Lisez avant, vous ne serez pas la/le même après.
Un inénarrable et inclassable roman initiatique accéléré. Difficile de parler d’une telle œuvre sans en dévoiler tout le suc ; arrachons donc un bon coup le voile de Timanthe, au risque d’y laisser une part de nous-mêmes. Car cette histoire revêt les atours de l’inéluctable et appose les sceaux de l’irréversible.
Difficile de ne pas voir dans Des Fleurs pour Algernon un pot-pourri d’inspirations et une matrice à de nombreuses interrogations narratives (voire métaphysiques) de notre culture. Impossible de ne pas distinguer en Charlie Gordon, héros heurté du roman de Daniel Keyes, une part de Gregor Samsa, le personnage principal de La Métamorphose de Kafka : au-delà des lectures en termes de rejet social qu’on peut leur attribuer, la question de la « bête », de l’« animal » semble constituer un lien important entre les deux personnages. Mais c’est bien sûr au-delà du personnage, dans son entourage, que peut résider un des intérêts des deux histoires : comme l’écrit Nabokov à propos de La Métamorphose, « La famille Samsa autour de l’insecte fantastique n’est rien d’autre que la médiocrité entourant le génie », un constat sans doute valable pour Charlie, sorti de la caverne (la métaphore platonicienne est bue jusqu’à la dernière goutte) pour guider les hommes, qui ne rencontre presque que des entraves.

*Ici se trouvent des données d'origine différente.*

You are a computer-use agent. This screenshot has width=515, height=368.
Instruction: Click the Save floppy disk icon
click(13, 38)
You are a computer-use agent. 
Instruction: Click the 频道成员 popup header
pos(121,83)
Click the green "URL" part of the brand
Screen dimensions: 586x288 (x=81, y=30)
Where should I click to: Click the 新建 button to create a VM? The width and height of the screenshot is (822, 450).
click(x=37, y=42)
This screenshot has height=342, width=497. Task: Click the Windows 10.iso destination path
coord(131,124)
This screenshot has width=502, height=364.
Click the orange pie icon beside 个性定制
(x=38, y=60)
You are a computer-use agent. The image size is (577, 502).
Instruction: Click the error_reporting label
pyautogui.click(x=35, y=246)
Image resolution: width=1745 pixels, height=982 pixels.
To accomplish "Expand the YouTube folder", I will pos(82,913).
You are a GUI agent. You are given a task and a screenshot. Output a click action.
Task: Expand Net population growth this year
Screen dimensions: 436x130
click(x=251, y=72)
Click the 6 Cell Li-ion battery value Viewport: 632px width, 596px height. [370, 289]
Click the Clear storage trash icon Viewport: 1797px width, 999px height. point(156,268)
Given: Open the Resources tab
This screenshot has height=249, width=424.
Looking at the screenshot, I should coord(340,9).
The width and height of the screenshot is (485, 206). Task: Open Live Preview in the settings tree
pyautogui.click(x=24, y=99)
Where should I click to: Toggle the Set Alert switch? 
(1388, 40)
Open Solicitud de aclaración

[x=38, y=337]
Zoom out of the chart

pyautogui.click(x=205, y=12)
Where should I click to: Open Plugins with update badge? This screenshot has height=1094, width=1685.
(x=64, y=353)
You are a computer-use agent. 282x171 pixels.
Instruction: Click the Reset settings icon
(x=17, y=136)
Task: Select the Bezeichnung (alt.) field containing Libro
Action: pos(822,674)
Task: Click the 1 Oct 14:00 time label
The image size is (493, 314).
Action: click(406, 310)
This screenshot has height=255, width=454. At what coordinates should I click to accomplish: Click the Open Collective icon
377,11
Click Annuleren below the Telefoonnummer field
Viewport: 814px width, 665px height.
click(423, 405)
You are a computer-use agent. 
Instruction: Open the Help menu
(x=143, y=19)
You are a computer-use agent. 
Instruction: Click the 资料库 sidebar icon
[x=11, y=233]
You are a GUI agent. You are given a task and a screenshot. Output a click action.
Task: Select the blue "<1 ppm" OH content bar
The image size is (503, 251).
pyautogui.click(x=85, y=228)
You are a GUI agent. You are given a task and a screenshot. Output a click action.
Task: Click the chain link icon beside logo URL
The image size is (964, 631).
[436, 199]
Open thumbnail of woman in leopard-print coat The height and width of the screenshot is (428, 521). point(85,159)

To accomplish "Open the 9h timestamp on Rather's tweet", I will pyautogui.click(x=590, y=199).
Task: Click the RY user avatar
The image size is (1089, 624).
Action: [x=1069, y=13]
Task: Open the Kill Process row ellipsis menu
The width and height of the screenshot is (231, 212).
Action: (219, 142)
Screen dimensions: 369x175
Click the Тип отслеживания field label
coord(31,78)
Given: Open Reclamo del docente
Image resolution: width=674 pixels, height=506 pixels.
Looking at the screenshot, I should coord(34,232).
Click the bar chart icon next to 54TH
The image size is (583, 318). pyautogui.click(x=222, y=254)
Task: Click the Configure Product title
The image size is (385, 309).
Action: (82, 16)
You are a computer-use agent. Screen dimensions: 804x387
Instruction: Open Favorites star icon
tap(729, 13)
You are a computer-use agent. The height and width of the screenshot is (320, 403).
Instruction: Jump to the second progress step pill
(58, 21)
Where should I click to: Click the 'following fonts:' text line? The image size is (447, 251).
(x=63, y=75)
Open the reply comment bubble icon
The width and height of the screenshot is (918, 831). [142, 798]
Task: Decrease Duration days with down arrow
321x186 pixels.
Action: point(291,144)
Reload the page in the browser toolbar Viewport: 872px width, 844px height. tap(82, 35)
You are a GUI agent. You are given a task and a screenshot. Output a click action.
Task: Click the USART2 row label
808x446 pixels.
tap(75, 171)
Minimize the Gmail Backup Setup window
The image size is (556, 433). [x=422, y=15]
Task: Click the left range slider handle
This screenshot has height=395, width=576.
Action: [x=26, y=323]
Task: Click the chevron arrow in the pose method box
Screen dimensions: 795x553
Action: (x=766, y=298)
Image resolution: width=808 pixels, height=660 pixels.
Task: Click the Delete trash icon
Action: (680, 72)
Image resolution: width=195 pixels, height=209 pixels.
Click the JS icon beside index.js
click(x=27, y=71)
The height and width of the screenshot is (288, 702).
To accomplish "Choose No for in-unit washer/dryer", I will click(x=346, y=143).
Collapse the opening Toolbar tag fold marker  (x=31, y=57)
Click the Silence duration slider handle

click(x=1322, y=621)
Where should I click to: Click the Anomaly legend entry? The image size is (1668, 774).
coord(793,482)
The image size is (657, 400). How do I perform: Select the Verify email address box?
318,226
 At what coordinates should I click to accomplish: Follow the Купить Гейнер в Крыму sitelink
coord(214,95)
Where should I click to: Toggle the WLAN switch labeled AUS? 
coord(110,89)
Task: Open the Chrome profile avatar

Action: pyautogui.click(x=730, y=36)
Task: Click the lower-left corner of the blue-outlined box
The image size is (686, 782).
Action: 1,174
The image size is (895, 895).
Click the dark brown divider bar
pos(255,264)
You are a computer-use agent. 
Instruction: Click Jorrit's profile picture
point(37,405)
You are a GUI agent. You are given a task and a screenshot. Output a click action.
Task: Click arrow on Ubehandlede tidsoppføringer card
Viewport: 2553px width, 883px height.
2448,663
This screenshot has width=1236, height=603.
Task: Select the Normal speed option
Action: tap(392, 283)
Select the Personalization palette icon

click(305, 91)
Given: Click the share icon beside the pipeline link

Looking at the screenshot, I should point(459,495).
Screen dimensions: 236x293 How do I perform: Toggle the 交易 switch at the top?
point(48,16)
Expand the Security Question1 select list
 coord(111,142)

Outre les réflexions d’ordre psychologiques et psycho-sociales, le récit introduit aussi des enjeux de représentation du temps. En dépit d’une apparence cyclique de l’histoire, qu’on pourrait, si on voulait faire une analyse grossière et stérile, assimiler à la vie, la trame narrative nous entraîne pour ne jamais nous lâcher, souscrivant à une dimension parfaitement linéaire du temps. Comme Hadès à Orphée, l’histoire nous ordonne de ne pas nous retourner, de franchir la porte de l’Île des morts, en sachant pertinemment ce qui nous y attend (mais n’y croyant pas : si on doit se l’avouer, on le sait quasiment depuis le titre, sorte d’épitaphe monumentale), et sans pouvoir fuir. L’histoire n’est pas plus un dédale que les labyrinthes ne le sont pour Algernon, à une différence prêt : on ne peut s’en échapper. L’objet-livre devient lui-même une prison, chaque page tournée bruissant comme une sentence de non-retour. Au début parce qu’on ne veut pas : c’est si beau, l’éveil de l’intelligence ; à la fin parce qu’on ne peut pas. À tel point qu’on lit les dernières pages le plus vite possible pour deux raisons mêlées : elle est insoutenable, et on la connaît déjà.
Bien des choses sont subtilement abordées au cours du récit : les éléments structurant de l’identité (la mémoire, les émotions, l’inconscient), mise en question : Charlie ne cesse de dire à tout le monde qu'il était une personne avant l'opération ; mais sa plus grande peur est de retrouver cet état proche de l'inconscience, de replonger dans le noir. Le contexte historique à l’époque de l’auteur également, et une certaine faillite (au moins morale) de la science et de la connaissance au sens large, dans l'après-guerre (le roman est publié en 1966) : « alors que les grands hommes sont tous occupés à faire des bombes » (compte-rendu du 11 juin), la démarche du Pr. Nemur et du Dr. Strauss est une impasse ; Charlie lui-même, génie passager, ne peut que constater l’échec. L’humanité enfin : au moment où Vercors nous met sous les yeux les « tropis » dans Zoo ou l’assassin philanthrope, Daniel Keyes nous intime de nous lier d’empathie avec Charlie Gordon. De là à griffonner un slogan fumeux à la portée virale, il n’y a qu’un pas.